A new robust and accurate two-sample Mendelian randomization method with a large number of genetic variants

Horizontal pleiotropy can significantly confound causal estimates in Mendelian randomization (MR) studies, particularly when numerous instrumental variables (IVs) are employed. In this study we propose a novel statistical method, Mendelian Randomization analysis based on Z-scores (MRZ), to conduct robust and accurate MR analysis in the presence of pleiotropy. MRZ models the IV-outcome association z-score as a mixture distribution, separating the causal effect of the exposure on the outcome from pleiotropic effects specific to each IV. By classifying IVs into distinct categories (valid, uncorrelated pleiotropic, and correlated pleiotropic), MRZ constructs a likelihood function to estimate both causal and pleiotropic effects.

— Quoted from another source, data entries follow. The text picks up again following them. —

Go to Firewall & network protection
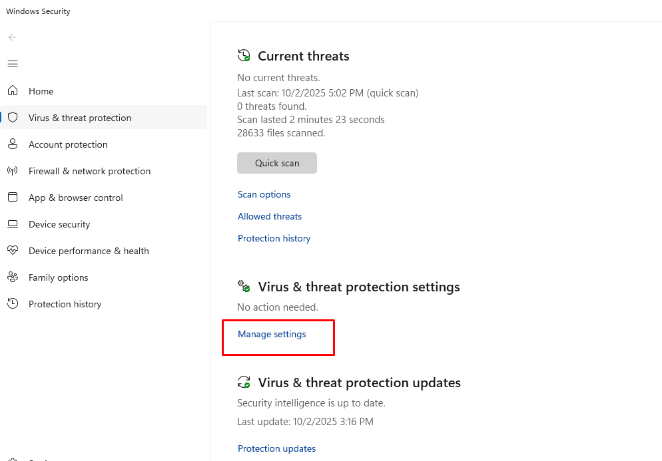Image resolution: width=662 pixels, height=461 pixels. 89,171
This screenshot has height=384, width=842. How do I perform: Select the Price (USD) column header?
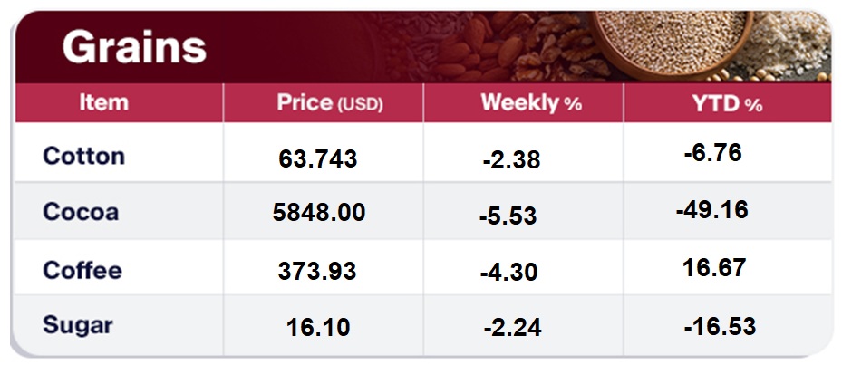tap(330, 103)
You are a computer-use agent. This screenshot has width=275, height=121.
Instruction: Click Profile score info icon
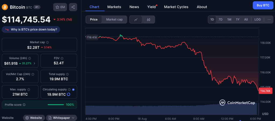point(24,105)
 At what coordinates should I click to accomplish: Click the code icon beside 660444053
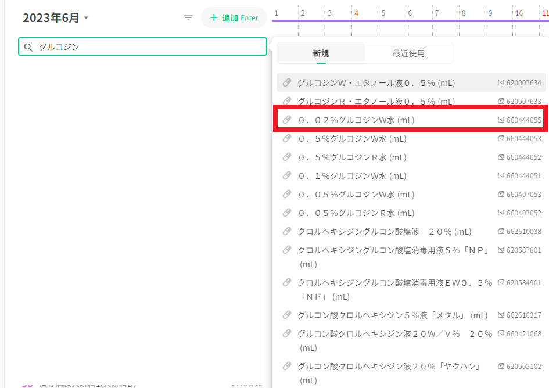501,139
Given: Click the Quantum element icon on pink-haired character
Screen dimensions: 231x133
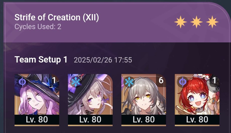Looking at the screenshot, I should (22, 82).
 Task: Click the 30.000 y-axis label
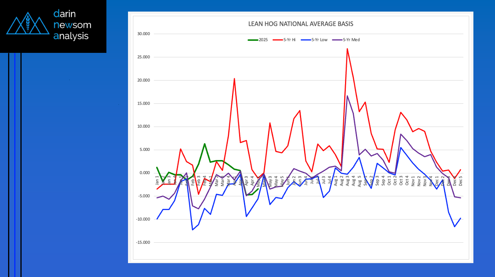(x=144, y=34)
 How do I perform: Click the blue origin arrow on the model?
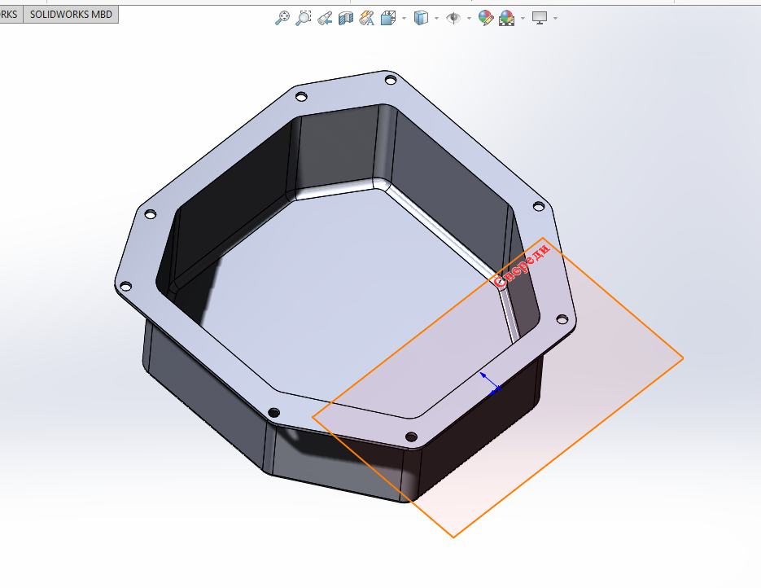[489, 381]
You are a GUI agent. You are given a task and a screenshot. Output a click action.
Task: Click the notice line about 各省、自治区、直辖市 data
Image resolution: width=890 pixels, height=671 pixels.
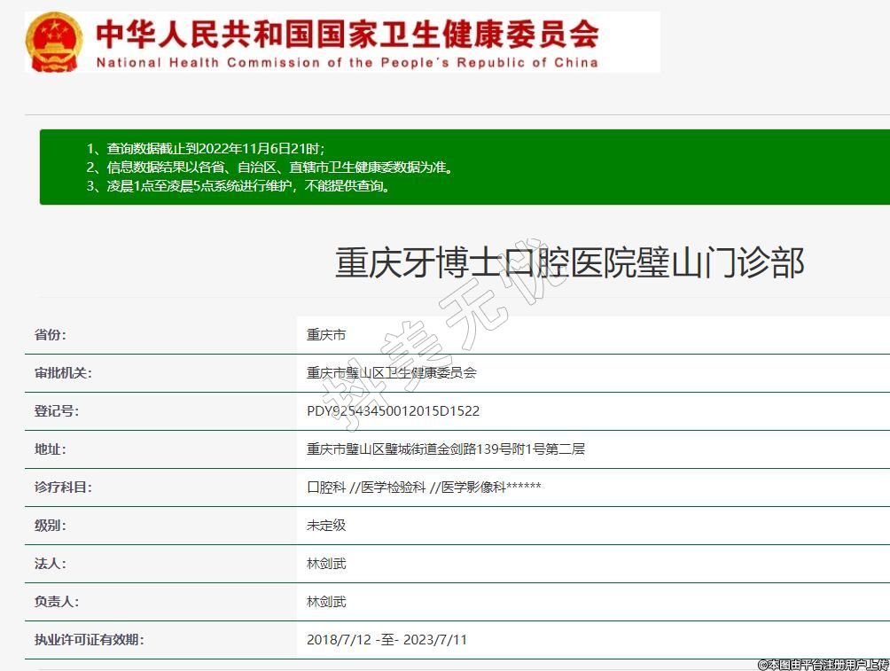pyautogui.click(x=269, y=167)
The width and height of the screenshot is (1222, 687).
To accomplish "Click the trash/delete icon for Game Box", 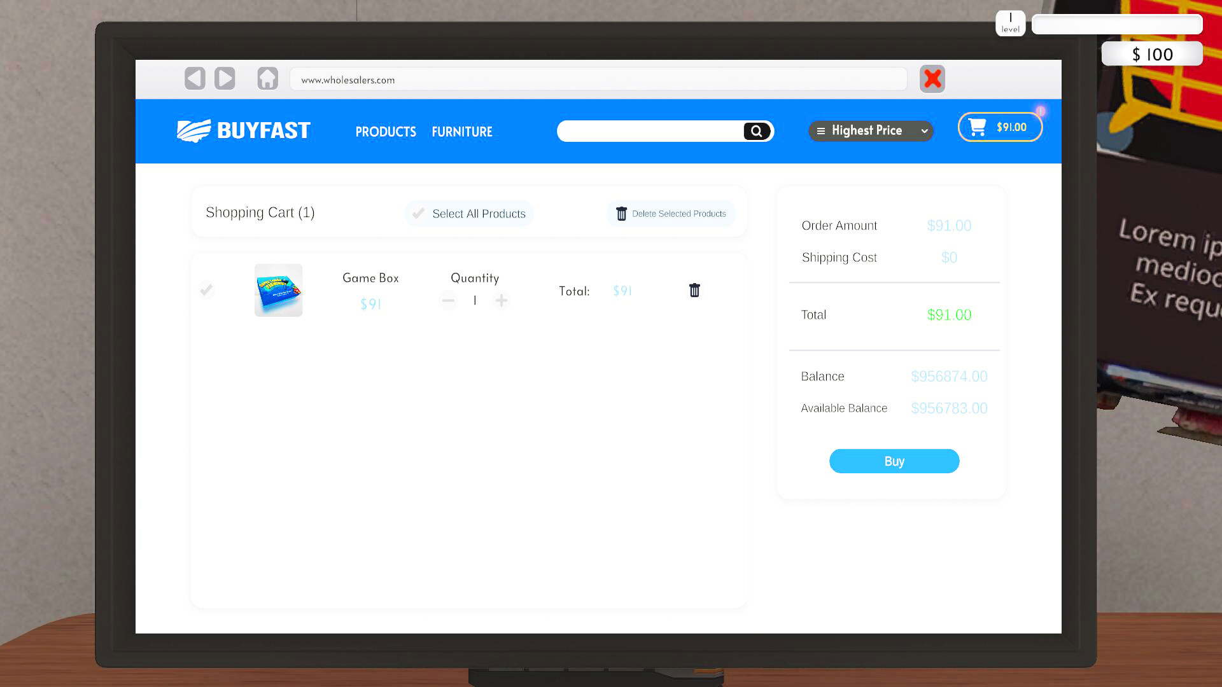I will [x=695, y=290].
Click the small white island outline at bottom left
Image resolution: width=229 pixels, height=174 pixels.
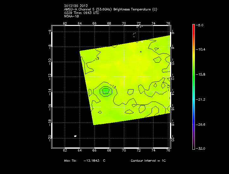75,136
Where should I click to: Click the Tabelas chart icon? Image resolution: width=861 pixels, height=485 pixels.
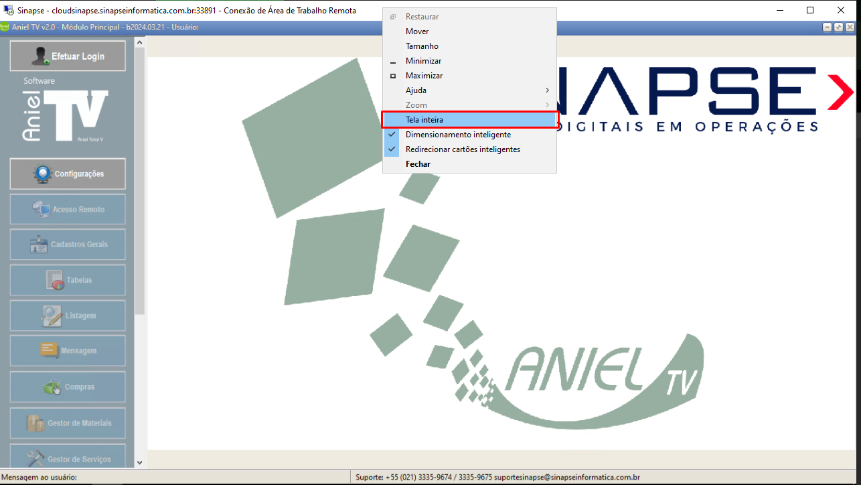point(55,280)
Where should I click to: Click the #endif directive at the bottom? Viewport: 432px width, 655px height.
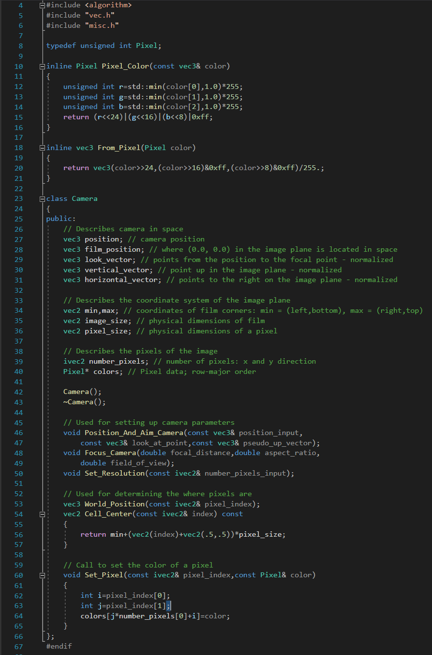coord(60,646)
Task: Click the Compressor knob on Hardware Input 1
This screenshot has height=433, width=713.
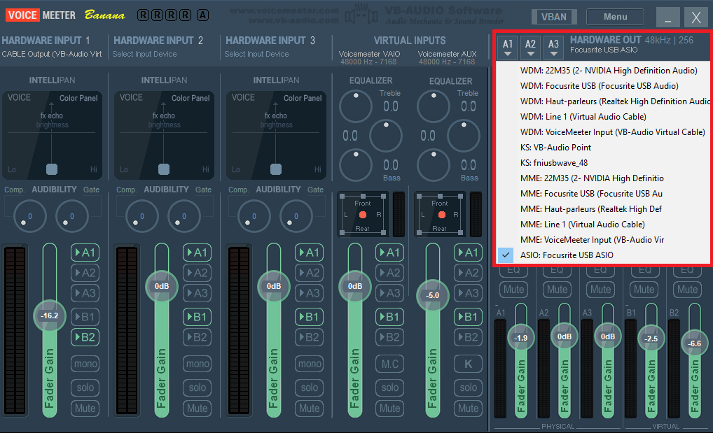Action: pyautogui.click(x=29, y=216)
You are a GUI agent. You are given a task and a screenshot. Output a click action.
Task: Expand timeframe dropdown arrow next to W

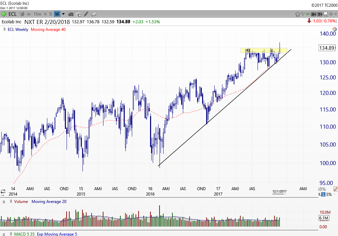(x=63, y=14)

Simulation studies demonstrate MRZ's robustness, power, and accuracy in identifying causal effects under diverse pleiotropic scenarios and overlapped samples. In a bidirectional MR analysis of appendicular lean mass (ALM) and four lipid traits using both the UK Biobank (UKB)-internal datasets and the UKB-Global Lipids Genetics Consortium (GLGC) joint datasets, MRZ consistently identified a causal effect of ALM on total cholesterol (TC) and low-density lipoprotein cholesterol (LDL-C). Conversely, existing methods often detected mutual causal relationship between lipid traits and ALM, highlighting their susceptibility to confounding by horizontal pleiotropy. A randomized controlled experiment conducted in mice validated the absence of causal effect of TC on ALM, corroborating the MRZ findings and further emphasizing its resilience against pleiotropic biases.